Reversing Epithelial-Mesenchymal Plasticity as a Strategy to Sensitize Breast Tumors to Immune Checkpoint Blockade Therapies
Principal Investigator: Anushka Dongre
DESCRIPTION (provided by applicant):
The use of immune checkpoint blockade therapies has revolutionized cancer treatment, given its powers to create durable clinical responses. However, while melanomas and non-small cell lung cancers mount proficient responses to these therapies, the responsiveness of breast carcinomas has been largely limited. This provokes the question of whether the proportion of occasionally curative responses can be enhanced by improving current treatment regimens for breast carcinomas.

------------------------

Work instruction 1 >>
Can you extract the passage of the breast tumor immunotherapy abstract between "Reversing Epithelial-Mesenchymal Plasticity" and "for breast carcinomas.", inclusive?
Work instruction 2 >>
What comes next in the breast tumor immunotherapy abstract? Continue it from where it stops.

------------------------

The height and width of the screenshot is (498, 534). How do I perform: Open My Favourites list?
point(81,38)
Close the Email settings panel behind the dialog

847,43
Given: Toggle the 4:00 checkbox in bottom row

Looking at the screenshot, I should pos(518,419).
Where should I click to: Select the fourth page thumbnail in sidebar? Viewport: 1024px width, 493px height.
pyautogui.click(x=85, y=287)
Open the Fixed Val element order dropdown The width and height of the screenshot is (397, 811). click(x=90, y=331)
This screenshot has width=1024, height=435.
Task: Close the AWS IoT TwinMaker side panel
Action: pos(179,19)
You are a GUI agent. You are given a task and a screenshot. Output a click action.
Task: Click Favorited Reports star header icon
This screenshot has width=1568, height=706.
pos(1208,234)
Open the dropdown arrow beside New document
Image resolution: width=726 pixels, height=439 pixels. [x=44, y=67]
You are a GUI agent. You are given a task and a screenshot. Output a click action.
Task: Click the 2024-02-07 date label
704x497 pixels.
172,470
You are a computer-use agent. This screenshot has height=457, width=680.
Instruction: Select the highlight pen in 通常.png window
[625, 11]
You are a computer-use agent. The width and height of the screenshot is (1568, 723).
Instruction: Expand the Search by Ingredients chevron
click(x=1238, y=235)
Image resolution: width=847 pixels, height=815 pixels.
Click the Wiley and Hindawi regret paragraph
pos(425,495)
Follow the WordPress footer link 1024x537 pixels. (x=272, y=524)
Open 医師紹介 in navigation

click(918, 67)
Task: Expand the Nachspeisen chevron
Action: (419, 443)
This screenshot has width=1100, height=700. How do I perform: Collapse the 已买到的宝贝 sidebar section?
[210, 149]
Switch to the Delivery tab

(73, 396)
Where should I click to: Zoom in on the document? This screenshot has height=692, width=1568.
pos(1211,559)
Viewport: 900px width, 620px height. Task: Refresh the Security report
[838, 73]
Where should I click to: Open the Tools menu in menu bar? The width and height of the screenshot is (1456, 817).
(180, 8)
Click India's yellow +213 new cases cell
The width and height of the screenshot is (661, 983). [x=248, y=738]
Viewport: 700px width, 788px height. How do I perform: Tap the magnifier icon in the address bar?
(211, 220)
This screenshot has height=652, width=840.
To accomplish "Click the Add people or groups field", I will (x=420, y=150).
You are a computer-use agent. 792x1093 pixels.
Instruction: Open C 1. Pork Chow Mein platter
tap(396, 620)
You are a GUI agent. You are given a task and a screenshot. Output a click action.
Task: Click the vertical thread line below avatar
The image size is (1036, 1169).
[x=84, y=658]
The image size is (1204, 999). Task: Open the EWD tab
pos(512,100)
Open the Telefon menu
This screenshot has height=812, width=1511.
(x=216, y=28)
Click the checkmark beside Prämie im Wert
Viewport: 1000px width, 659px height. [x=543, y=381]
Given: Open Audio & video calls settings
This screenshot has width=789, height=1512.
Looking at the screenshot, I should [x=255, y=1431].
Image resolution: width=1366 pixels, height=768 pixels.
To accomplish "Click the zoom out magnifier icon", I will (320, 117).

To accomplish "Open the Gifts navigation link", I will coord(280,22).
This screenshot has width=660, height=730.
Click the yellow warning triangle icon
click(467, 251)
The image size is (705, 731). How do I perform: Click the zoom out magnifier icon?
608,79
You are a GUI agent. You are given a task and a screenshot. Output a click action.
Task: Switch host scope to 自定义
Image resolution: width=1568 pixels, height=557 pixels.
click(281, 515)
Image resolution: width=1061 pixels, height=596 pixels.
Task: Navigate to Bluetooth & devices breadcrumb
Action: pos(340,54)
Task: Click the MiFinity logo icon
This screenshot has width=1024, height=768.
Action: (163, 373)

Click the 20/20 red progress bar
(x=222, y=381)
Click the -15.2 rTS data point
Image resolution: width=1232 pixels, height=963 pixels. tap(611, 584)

------------------------

Response area 1 >>
Reversing Epithelial-Mesenchymal Plasticity as a Strategy to Sensitize Breast Tumors to Immune Checkpoint Blockade Therapies
Principal Investigator: Anushka Dongre
DESCRIPTION (provided by applicant):
The use of immune checkpoint blockade therapies has revolutionized cancer treatment, given its powers to create durable clinical responses. However, while melanomas and non-small cell lung cancers mount proficient responses to these therapies, the responsiveness of breast carcinomas has been largely limited. This provokes the question of whether the proportion of occasionally curative responses can be enhanced by improving current treatment regimens for breast carcinomas.

Response area 2 >>
The epithelial-mesenchymal transition (EMT) is a cell-biological process that potentiates the aggressiveness of breast carcinomas and drives refractory responses to immunotherapies. Moreover, this program is a reversible process in which carcinoma cells residing in a more-mesenchymal state can lapse back to a more-epithelial state by undergoing a mesenchymal-to-epithelial transition (MET). This can be accomplished by inhibiting autocrine TGF-β1 signaling, which is critical for maintaining cancer cells in the mesenchymal state. Strikingly, TGF-β1 itself, is highly immunosuppressive and can directly blunt the cytolytic ability of anti-tumor immune cells, that can otherwise mount proficient anti-tumor responses. Thus, inhibiting TGF-β1 would represent an attractive strategy to not only reverse the EMT program, but also concomitantly reverse immune suppression within the tumor microenvironment. However, whether encouraging cancer cells to undergo an MET can subsequently sensitize them to various forms of immunotherapies is unknown. Thus, the premise of this proposal is to determine whether reversing the EMT program can enhance the susceptibility of breast tumors to immune checkpoint blockade therapies.